Exercise details ->
Convert the rows below into a Markdown table with the columns No. and Line. Begin at the line that has "Switch to the Selezionato tab", stop after the line that has "(x=98, y=191)", skip blank lines, and leave the pictures out.

-- begin --

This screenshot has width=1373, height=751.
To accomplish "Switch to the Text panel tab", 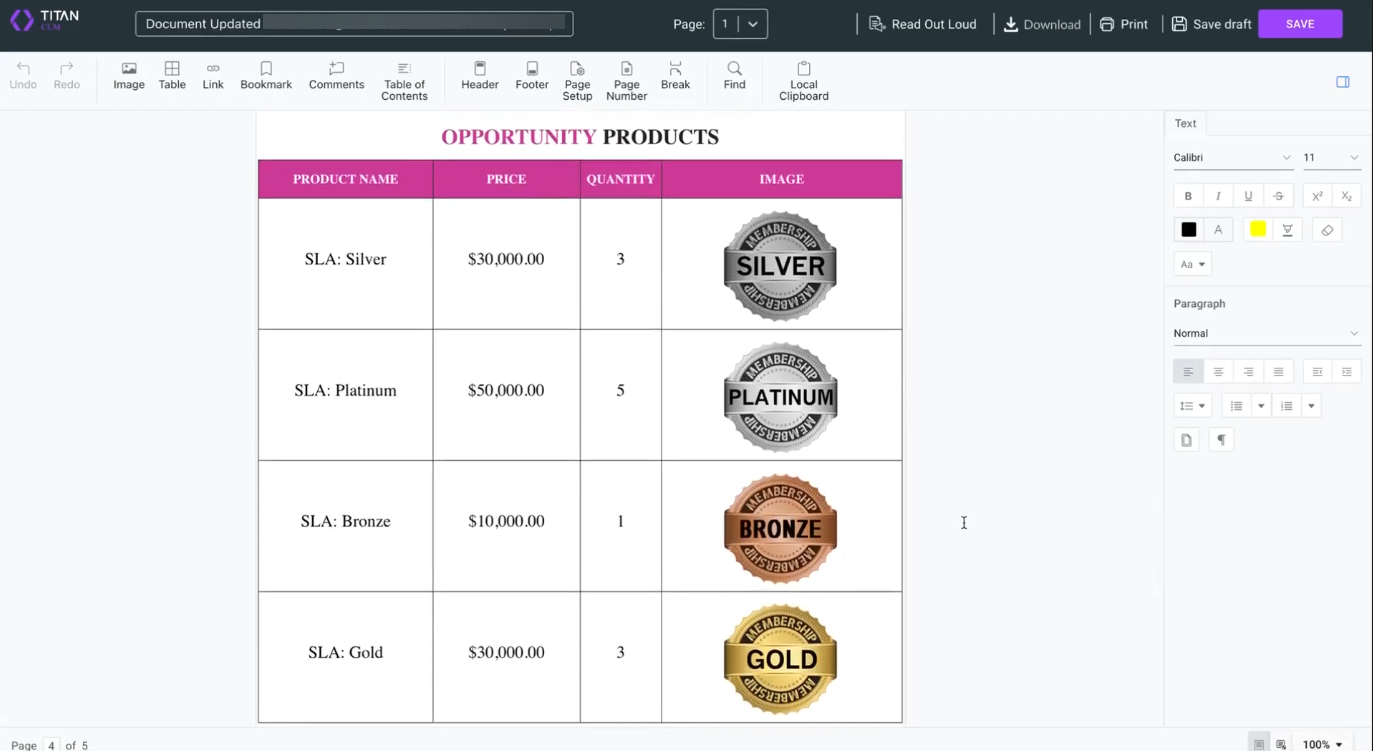I will click(1185, 123).
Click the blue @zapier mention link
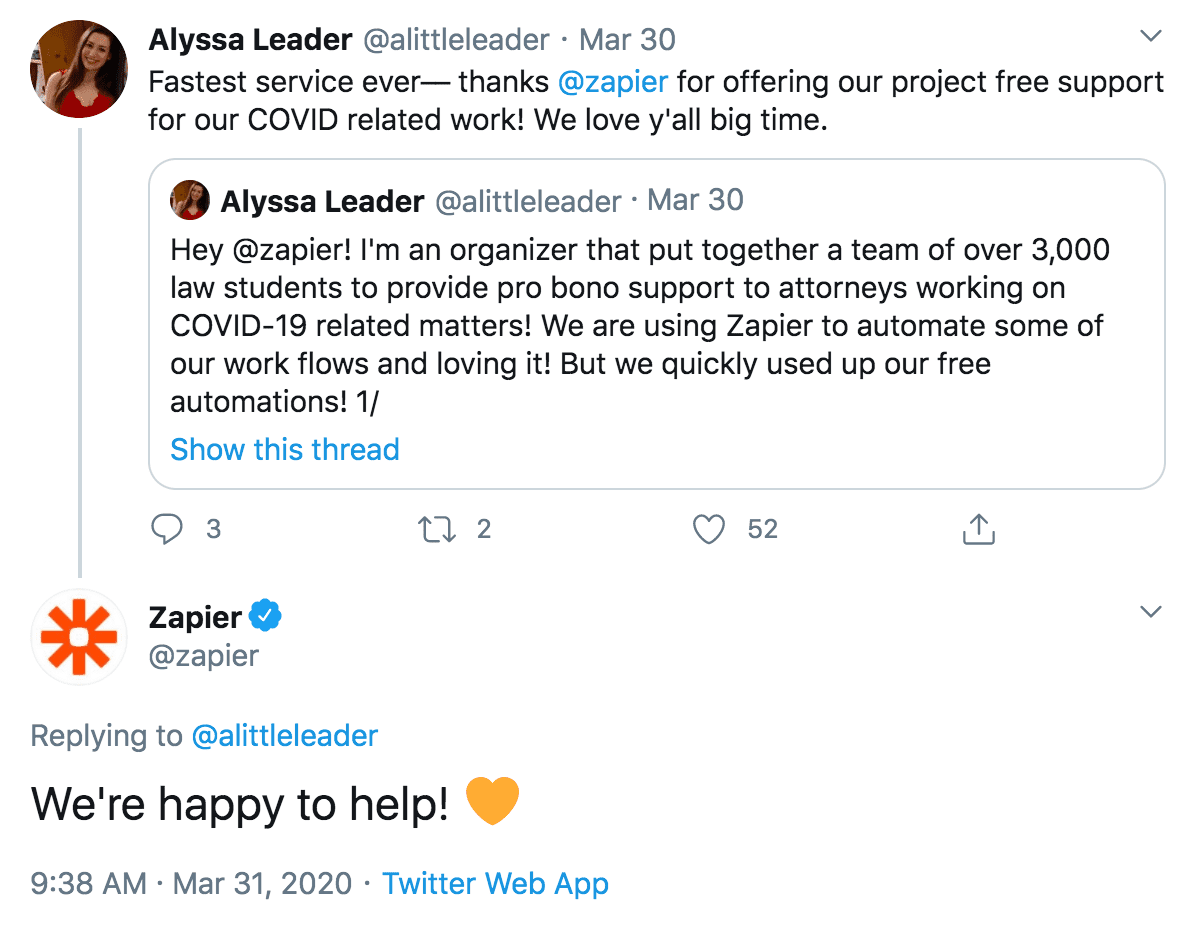This screenshot has width=1196, height=930. coord(613,81)
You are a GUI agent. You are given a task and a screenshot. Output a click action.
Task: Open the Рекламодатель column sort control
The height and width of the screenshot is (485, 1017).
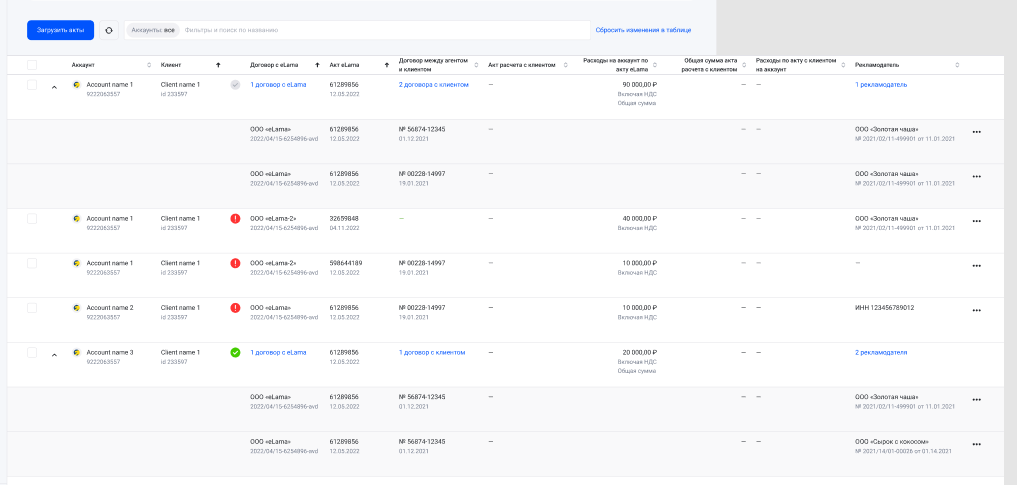coord(957,65)
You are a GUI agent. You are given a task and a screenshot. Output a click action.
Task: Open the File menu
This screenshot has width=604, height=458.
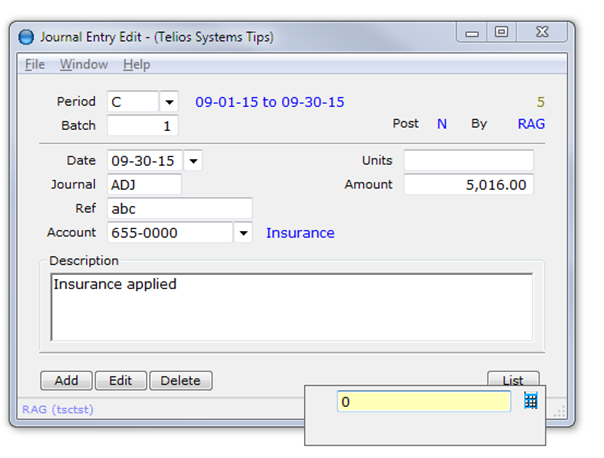(35, 64)
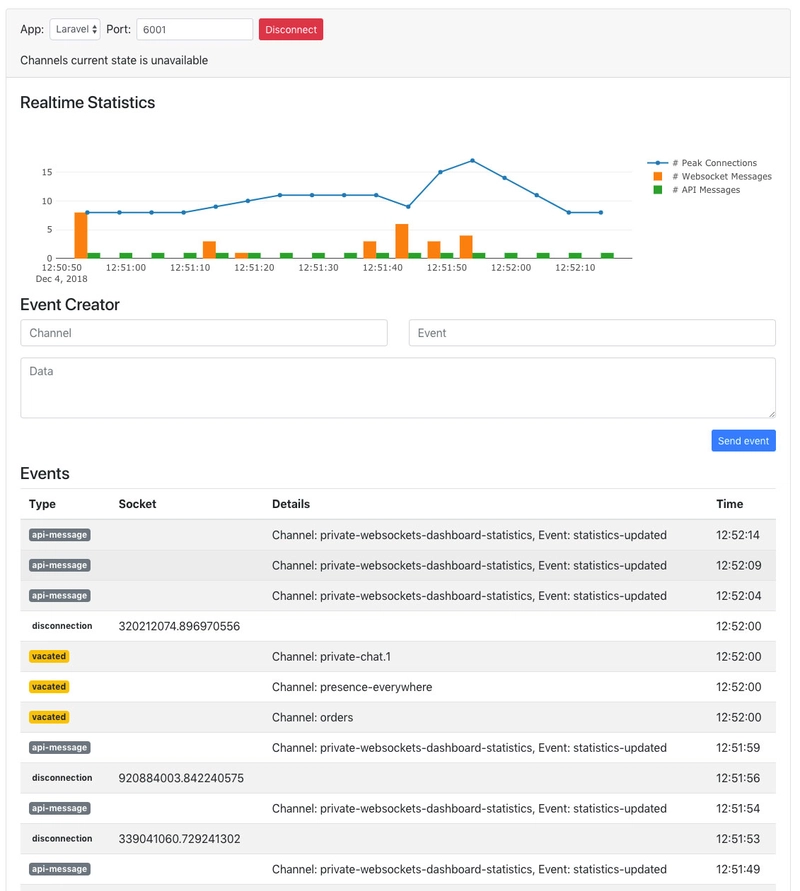Click the vacated badge for presence-everywhere channel

[49, 687]
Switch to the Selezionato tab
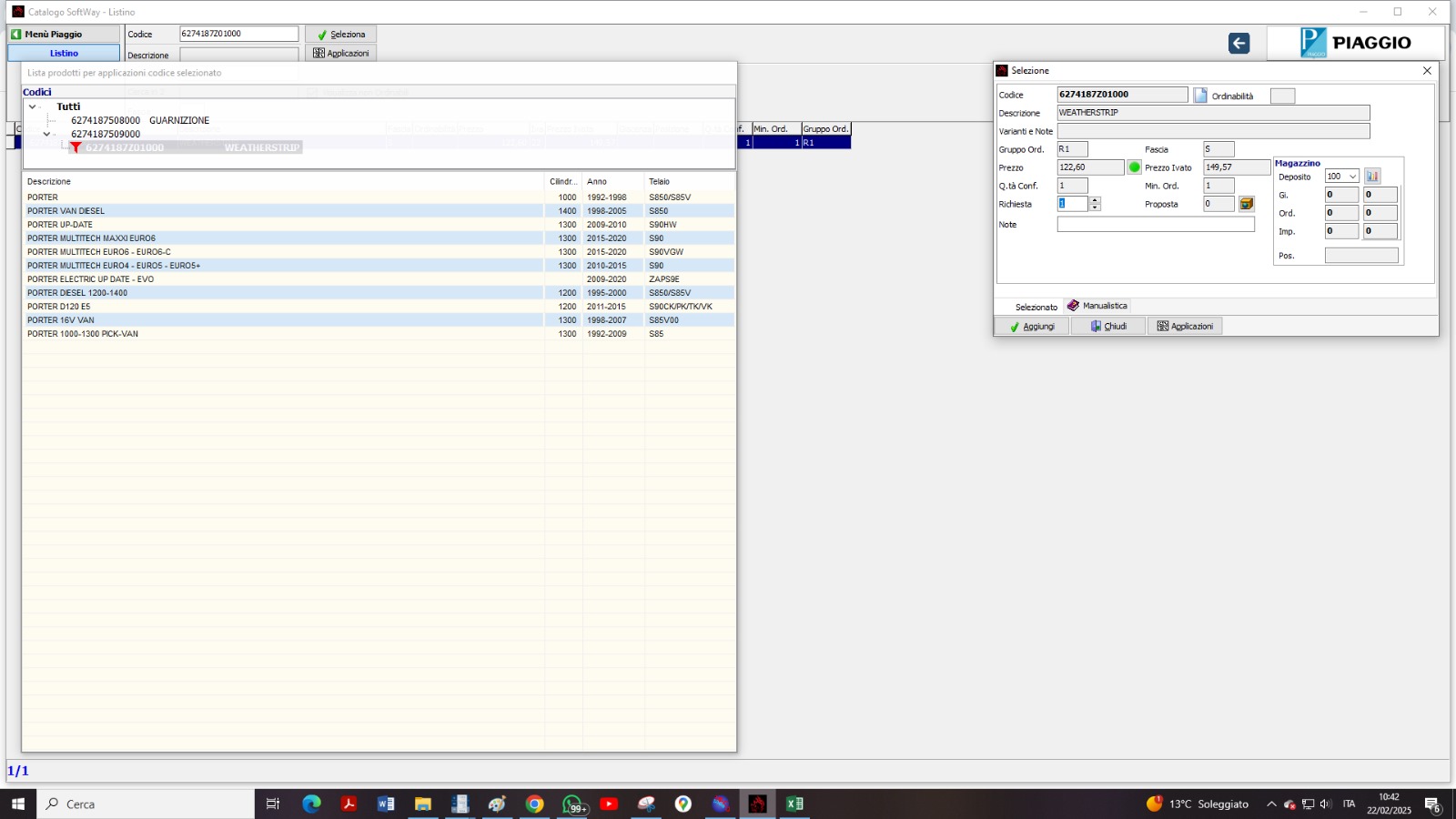Image resolution: width=1456 pixels, height=819 pixels. click(1036, 307)
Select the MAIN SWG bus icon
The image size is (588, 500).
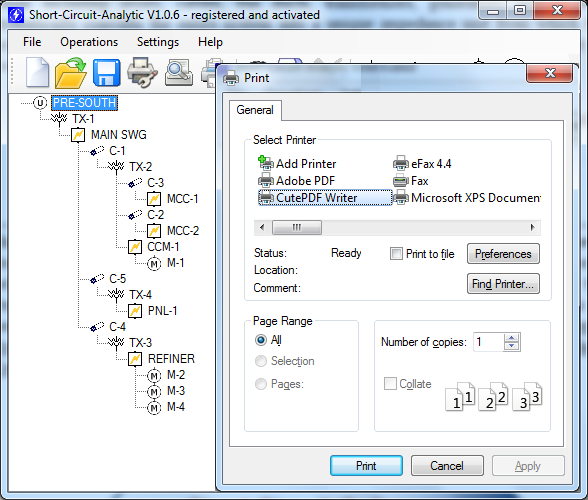(x=78, y=135)
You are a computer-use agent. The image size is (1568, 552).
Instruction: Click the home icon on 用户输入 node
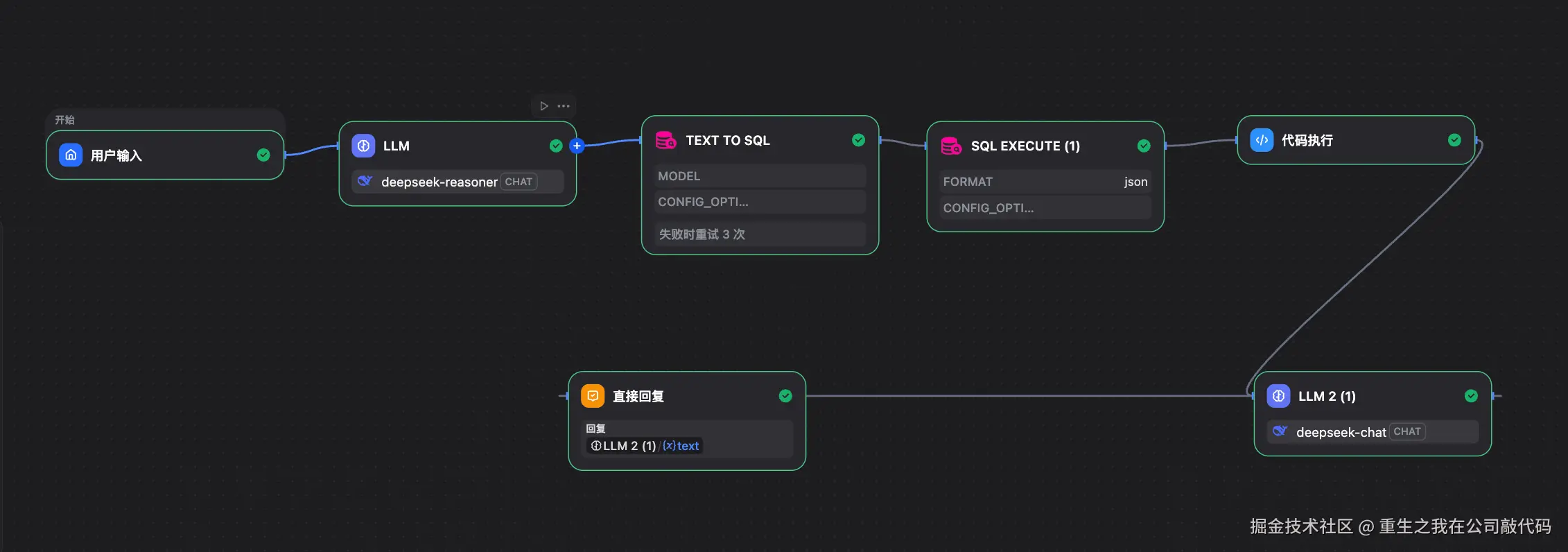click(71, 155)
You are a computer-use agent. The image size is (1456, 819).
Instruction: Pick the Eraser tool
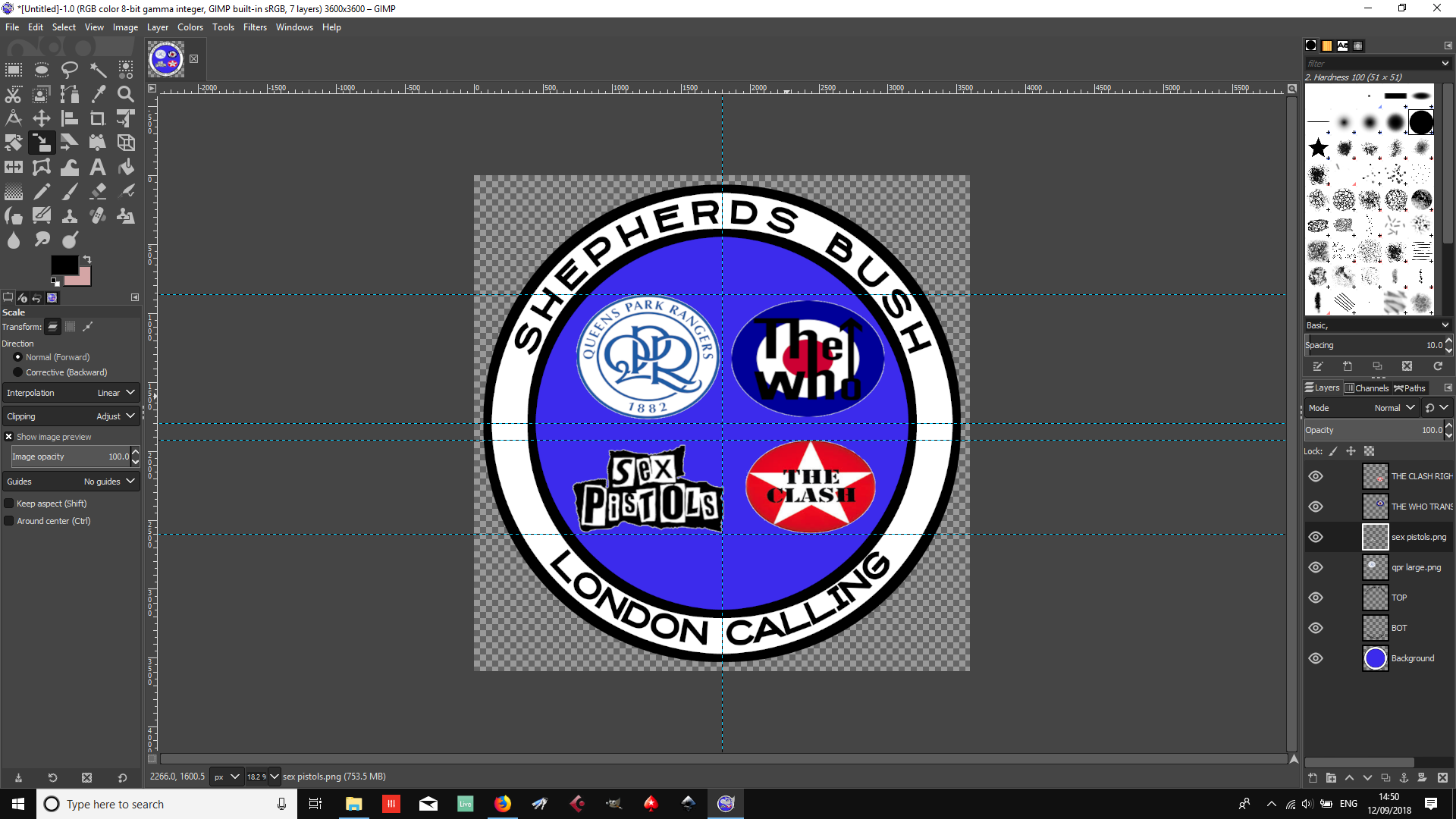(x=98, y=191)
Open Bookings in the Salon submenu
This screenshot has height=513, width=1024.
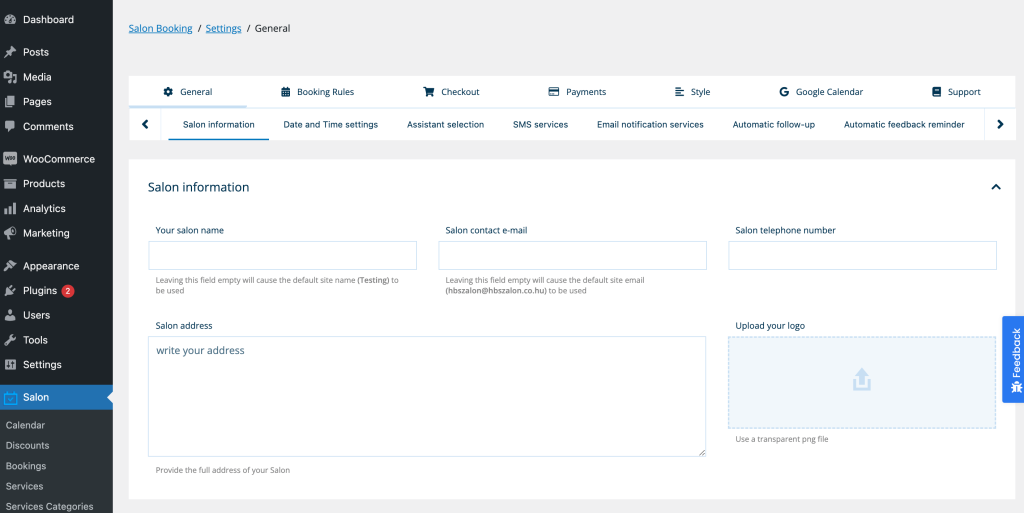pos(26,466)
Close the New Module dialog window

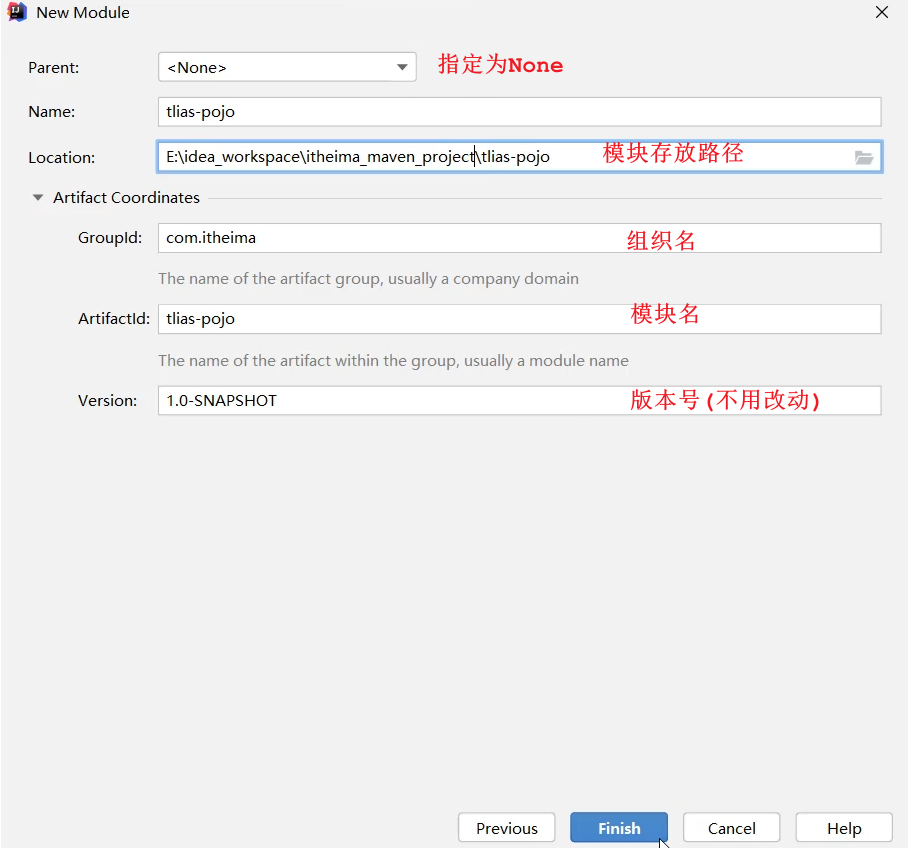pos(881,13)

-- end --

Answer to the problem ->
| No. | Line |
|---|---|
| 1 | Switch to the Selezionato tab |
| 2 | Image resolution: width=1456 pixels, height=819 pixels. click(1036, 307) |
| 3 | Select the MAIN SWG bus icon |
| 4 | The image size is (588, 500). |
| 5 | (x=78, y=135) |
| 6 | You are a computer-use agent. The image size is (1568, 552). |
| 7 | Instruction: Click the home icon on 用户输入 node |
| 8 | click(71, 155) |
| 9 | You are a computer-use agent. The image size is (1456, 819). |
| 10 | Instruction: Pick the Eraser tool |
| 11 | (x=98, y=191) |